Look through the material below and return every line that contains "field".
----------------
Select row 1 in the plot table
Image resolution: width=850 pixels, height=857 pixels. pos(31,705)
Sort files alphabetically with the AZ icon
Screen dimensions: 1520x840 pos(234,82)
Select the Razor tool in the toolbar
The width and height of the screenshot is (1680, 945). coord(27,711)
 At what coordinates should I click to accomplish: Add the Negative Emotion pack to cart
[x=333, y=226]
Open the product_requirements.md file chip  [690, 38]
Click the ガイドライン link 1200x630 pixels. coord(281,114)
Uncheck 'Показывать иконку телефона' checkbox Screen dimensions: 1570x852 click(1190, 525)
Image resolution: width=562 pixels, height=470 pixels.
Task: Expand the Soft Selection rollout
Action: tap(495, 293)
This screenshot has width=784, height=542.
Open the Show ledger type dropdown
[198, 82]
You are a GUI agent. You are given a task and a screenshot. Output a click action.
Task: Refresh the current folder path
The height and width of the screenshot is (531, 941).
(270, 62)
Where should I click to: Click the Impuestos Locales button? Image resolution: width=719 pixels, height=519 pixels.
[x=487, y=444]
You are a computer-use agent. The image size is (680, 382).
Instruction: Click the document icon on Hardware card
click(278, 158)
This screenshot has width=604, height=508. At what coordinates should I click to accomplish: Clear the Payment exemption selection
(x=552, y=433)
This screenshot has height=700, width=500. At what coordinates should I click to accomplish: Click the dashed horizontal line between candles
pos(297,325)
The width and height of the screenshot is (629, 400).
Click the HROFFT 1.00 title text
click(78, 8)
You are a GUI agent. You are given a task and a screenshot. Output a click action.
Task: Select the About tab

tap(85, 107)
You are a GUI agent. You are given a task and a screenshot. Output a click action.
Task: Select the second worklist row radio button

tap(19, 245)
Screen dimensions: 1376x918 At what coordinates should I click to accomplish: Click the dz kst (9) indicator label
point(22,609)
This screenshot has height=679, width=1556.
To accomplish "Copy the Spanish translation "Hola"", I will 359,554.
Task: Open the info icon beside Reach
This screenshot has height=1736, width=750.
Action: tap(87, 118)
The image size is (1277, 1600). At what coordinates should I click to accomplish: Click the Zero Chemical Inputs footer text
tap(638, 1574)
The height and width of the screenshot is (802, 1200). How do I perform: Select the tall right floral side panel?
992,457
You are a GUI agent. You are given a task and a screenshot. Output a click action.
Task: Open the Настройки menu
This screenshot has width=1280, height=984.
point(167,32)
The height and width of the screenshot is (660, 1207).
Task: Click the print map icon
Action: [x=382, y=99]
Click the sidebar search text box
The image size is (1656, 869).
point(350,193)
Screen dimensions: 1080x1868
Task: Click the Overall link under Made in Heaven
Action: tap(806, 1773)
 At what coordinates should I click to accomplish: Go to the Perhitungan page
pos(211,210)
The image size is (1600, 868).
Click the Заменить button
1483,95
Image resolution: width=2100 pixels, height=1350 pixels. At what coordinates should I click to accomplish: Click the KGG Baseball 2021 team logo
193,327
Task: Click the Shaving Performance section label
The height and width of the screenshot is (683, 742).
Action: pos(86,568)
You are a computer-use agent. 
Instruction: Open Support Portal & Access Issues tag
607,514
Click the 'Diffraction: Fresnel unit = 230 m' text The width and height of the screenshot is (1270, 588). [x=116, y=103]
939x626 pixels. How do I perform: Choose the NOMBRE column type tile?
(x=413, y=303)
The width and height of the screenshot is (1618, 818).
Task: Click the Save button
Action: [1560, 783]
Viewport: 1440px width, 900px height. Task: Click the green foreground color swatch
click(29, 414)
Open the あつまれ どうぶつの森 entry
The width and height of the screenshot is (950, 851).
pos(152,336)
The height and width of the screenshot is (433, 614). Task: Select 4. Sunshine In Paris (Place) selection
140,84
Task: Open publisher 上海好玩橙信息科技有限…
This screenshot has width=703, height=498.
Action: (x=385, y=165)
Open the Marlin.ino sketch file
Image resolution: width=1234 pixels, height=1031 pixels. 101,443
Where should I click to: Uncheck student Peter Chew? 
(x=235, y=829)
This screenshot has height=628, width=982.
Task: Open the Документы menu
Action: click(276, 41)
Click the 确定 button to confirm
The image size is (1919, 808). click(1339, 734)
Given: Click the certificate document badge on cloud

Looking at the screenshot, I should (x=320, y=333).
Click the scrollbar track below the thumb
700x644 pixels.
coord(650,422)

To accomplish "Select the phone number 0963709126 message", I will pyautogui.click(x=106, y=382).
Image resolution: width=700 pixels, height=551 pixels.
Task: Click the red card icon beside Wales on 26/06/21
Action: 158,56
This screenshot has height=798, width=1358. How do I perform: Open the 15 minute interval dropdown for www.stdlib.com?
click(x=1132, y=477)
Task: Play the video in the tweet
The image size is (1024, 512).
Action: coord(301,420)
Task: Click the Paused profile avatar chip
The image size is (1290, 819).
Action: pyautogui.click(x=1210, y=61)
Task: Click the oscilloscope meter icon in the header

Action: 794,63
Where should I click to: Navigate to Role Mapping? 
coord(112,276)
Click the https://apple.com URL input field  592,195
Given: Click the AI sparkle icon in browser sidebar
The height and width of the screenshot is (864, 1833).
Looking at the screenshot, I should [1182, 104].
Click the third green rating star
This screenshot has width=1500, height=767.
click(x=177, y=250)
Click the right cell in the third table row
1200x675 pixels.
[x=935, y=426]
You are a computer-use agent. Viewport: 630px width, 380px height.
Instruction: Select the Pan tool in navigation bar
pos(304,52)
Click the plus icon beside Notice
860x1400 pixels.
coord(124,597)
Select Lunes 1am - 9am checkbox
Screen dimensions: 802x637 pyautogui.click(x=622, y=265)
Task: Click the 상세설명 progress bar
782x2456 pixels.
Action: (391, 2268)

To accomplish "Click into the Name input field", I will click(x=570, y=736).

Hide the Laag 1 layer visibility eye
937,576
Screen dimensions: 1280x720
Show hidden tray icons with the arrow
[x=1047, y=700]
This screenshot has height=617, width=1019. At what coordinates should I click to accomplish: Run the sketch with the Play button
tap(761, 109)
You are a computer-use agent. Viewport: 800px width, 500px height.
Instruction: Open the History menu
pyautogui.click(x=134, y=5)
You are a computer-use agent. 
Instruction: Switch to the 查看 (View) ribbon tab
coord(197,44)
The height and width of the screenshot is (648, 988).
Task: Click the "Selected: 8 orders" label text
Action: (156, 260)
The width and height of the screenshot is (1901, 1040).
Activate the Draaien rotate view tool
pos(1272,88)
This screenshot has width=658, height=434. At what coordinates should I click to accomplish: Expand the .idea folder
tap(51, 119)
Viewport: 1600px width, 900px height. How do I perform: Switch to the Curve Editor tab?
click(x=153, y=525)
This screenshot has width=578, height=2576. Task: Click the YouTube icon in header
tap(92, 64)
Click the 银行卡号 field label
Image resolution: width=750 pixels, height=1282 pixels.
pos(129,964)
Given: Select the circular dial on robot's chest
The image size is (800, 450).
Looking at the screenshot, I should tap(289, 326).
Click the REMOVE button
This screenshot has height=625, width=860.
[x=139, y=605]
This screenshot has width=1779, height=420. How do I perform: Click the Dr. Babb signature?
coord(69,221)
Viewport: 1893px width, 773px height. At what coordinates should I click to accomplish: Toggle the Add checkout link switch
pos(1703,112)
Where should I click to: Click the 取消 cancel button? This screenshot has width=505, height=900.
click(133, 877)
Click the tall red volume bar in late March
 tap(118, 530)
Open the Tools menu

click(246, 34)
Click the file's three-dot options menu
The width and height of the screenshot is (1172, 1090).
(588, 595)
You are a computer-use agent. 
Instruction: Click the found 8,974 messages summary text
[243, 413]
----------------
## [RESPONSE TO THIS EXERCISE]
Click the https://apple.com URL input field  592,195
To accomplish "Click into the Name input field", I will click(x=570, y=736).
Click the 银行卡号 field label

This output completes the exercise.